- **Exercise objective**
Only reproduce the lines from the line containing "Contact (215, 1564)" onward, exactly, through the final line of the data below.

- **Source data**
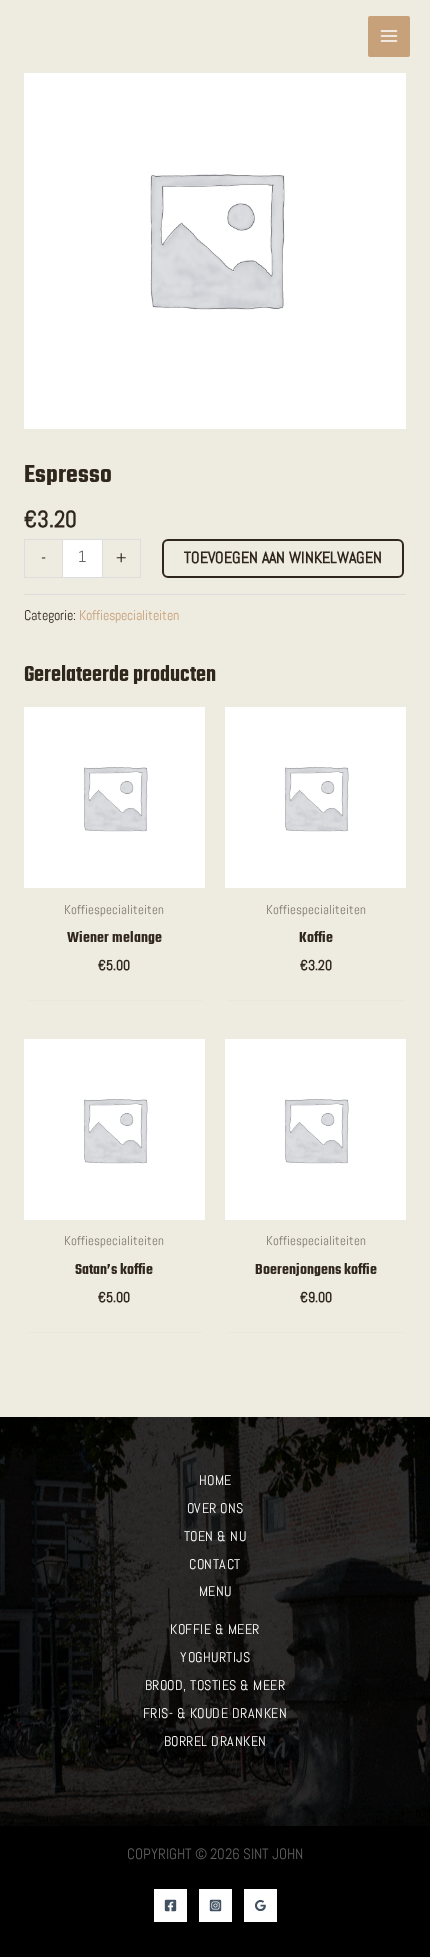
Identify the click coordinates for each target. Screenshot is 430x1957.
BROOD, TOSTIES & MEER (215, 1685)
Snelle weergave (114, 870)
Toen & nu (215, 1536)
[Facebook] (170, 1905)
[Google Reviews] (260, 1905)
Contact (215, 1564)
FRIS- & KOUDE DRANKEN (215, 1713)
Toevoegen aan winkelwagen (283, 558)
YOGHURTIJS (215, 1657)
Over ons (215, 1508)
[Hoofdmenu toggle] (389, 37)
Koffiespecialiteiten (129, 615)
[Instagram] (215, 1905)
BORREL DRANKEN (215, 1741)
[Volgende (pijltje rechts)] (395, 978)
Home (215, 1480)
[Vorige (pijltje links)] (35, 978)
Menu (215, 1591)
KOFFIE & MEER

- **Task solution**
Contact (215, 1564)
FRIS- & KOUDE DRANKEN (215, 1713)
Toevoegen aan winkelwagen (283, 558)
YOGHURTIJS (215, 1657)
Over ons (215, 1508)
[Hoofdmenu toggle] (389, 37)
Koffiespecialiteiten (129, 615)
[Instagram] (215, 1905)
BORREL DRANKEN (215, 1741)
[Volgende (pijltje rechts)] (395, 978)
Home (215, 1480)
[Vorige (pijltje links)] (35, 978)
Menu (215, 1591)
KOFFIE & MEER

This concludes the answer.